* [WRITTEN INSTRUCTION] Rewrite the rows below with "GitLab" changed to "Bitbucket" and everything else left the same. Omit the pictures from your version.
## start INPUT ROWS
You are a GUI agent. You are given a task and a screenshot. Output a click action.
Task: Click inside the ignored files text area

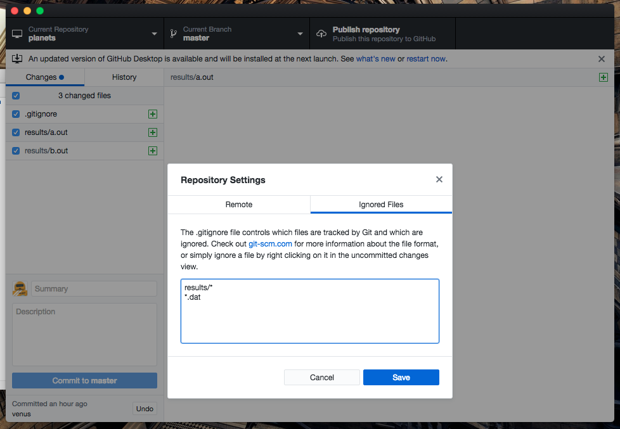[310, 311]
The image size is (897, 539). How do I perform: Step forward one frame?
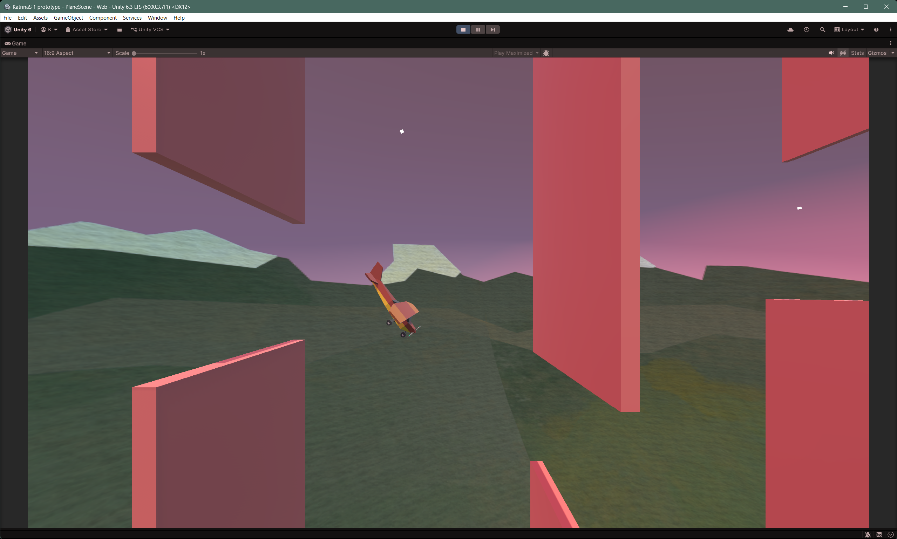pos(492,29)

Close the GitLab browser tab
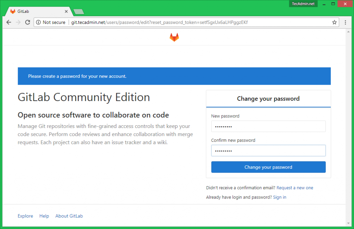tap(66, 11)
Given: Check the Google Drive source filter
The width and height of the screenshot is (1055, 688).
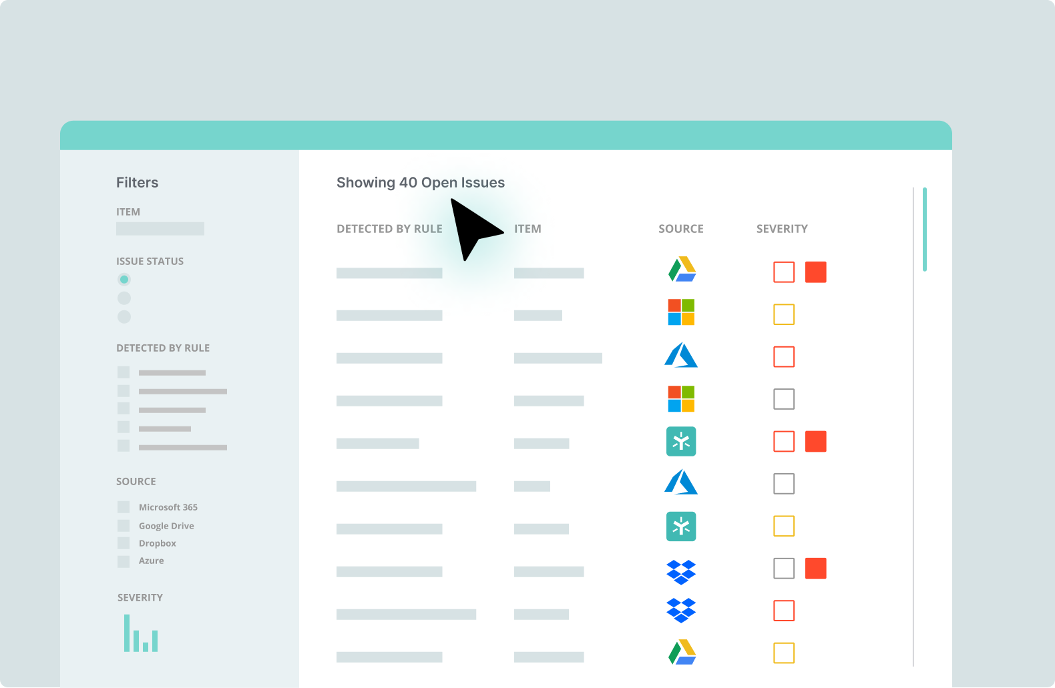Looking at the screenshot, I should tap(124, 526).
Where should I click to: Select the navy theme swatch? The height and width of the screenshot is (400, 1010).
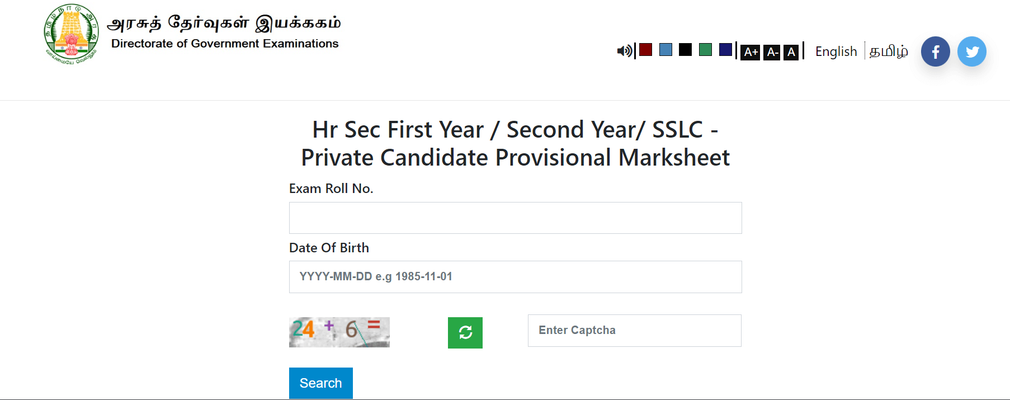coord(725,49)
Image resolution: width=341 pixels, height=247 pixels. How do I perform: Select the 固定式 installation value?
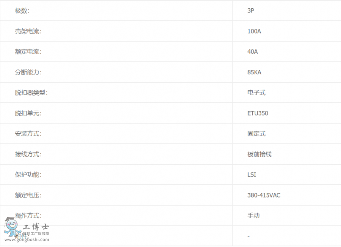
## end INPUT ROWS
* [SOLUTION TO THE EXERCISE]
You are a GUI agent. You are given a task and a screenshot. Output a click action.
Task: Click inside the ignored files text area

[310, 311]
The image size is (897, 539). How do I perform: Step forward one frame?
pos(492,29)

Close the Bitbucket browser tab
tap(66, 11)
Given: Check the Google Drive source filter
The width and height of the screenshot is (1055, 688).
Looking at the screenshot, I should tap(124, 526).
Where should I click to: Select the navy theme swatch? The height and width of the screenshot is (400, 1010).
coord(725,49)
Image resolution: width=341 pixels, height=247 pixels. How do I perform: Select the 固定式 installation value?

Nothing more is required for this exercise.